Your task
Please set out every line of the records below as a Markdown table with two columns, Row and Text. Number the rows in order and leave out blank lines.

Extracted material
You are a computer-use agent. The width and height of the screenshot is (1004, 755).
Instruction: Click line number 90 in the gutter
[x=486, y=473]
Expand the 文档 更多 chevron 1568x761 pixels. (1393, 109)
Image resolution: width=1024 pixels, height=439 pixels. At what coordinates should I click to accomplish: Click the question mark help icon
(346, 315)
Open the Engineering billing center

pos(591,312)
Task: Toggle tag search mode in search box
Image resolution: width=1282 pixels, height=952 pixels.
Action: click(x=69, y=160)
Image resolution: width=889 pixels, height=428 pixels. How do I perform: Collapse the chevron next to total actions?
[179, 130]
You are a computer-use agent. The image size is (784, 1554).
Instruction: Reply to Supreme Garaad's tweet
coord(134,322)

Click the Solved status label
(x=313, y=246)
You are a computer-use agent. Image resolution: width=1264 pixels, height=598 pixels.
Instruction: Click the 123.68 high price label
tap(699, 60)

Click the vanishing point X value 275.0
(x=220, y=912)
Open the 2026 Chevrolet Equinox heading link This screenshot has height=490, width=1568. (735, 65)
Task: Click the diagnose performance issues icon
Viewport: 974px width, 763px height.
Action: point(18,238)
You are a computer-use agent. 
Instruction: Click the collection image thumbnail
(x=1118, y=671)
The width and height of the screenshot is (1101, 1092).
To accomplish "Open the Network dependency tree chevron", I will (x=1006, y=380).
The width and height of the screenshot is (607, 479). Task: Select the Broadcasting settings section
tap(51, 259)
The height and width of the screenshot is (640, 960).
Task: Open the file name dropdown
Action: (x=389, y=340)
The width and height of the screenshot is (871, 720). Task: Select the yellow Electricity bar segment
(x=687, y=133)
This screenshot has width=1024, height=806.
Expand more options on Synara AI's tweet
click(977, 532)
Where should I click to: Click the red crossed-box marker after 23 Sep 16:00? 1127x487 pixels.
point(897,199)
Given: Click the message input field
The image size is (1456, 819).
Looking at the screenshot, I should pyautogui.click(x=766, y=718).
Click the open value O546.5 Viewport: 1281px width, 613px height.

Solution
| Row | Text |
|---|---|
| 1 | You are a computer-use agent. The width and height of the screenshot is (1004, 755). |
| 2 | Instruction: Click line number 90 in the gutter |
| 3 | [x=486, y=473] |
| 4 | Expand the 文档 更多 chevron 1568x761 pixels. (1393, 109) |
| 5 | Image resolution: width=1024 pixels, height=439 pixels. At what coordinates should I click to accomplish: Click the question mark help icon |
| 6 | (346, 315) |
| 7 | Open the Engineering billing center |
| 8 | pos(591,312) |
| 9 | Task: Toggle tag search mode in search box |
| 10 | Image resolution: width=1282 pixels, height=952 pixels. |
| 11 | Action: click(x=69, y=160) |
| 12 | Image resolution: width=889 pixels, height=428 pixels. How do I perform: Collapse the chevron next to total actions? |
| 13 | [179, 130] |
| 14 | You are a computer-use agent. The image size is (784, 1554). |
| 15 | Instruction: Reply to Supreme Garaad's tweet |
| 16 | coord(134,322) |
| 17 | Click the Solved status label |
| 18 | (x=313, y=246) |
| 19 | You are a computer-use agent. Image resolution: width=1264 pixels, height=598 pixels. |
| 20 | Instruction: Click the 123.68 high price label |
| 21 | tap(699, 60) |
| 22 | Click the vanishing point X value 275.0 |
| 23 | (x=220, y=912) |
| 24 | Open the 2026 Chevrolet Equinox heading link This screenshot has height=490, width=1568. (735, 65) |
| 25 | Task: Click the diagnose performance issues icon |
| 26 | Viewport: 974px width, 763px height. |
| 27 | Action: point(18,238) |
| 28 | You are a computer-use agent.  |
| 29 | Instruction: Click the collection image thumbnail |
| 30 | (x=1118, y=671) |
| 31 | The width and height of the screenshot is (1101, 1092). |
| 32 | To accomplish "Open the Network dependency tree chevron", I will (x=1006, y=380). |
| 33 | The width and height of the screenshot is (607, 479). Task: Select the Broadcasting settings section |
| 34 | tap(51, 259) |
| 35 | The height and width of the screenshot is (640, 960). |
| 36 | Task: Open the file name dropdown |
| 37 | Action: (x=389, y=340) |
| 38 | The width and height of the screenshot is (871, 720). Task: Select the yellow Electricity bar segment |
| 39 | (x=687, y=133) |
| 40 | This screenshot has width=1024, height=806. |
| 41 | Expand more options on Synara AI's tweet |
| 42 | click(977, 532) |
| 43 | Where should I click to: Click the red crossed-box marker after 23 Sep 16:00? 1127x487 pixels. |
| 44 | point(897,199) |
| 45 | Given: Click the message input field |
| 46 | The image size is (1456, 819). |
| 47 | Looking at the screenshot, I should pyautogui.click(x=766, y=718). |
| 48 | Click the open value O546.5 Viewport: 1281px width, 613px height. |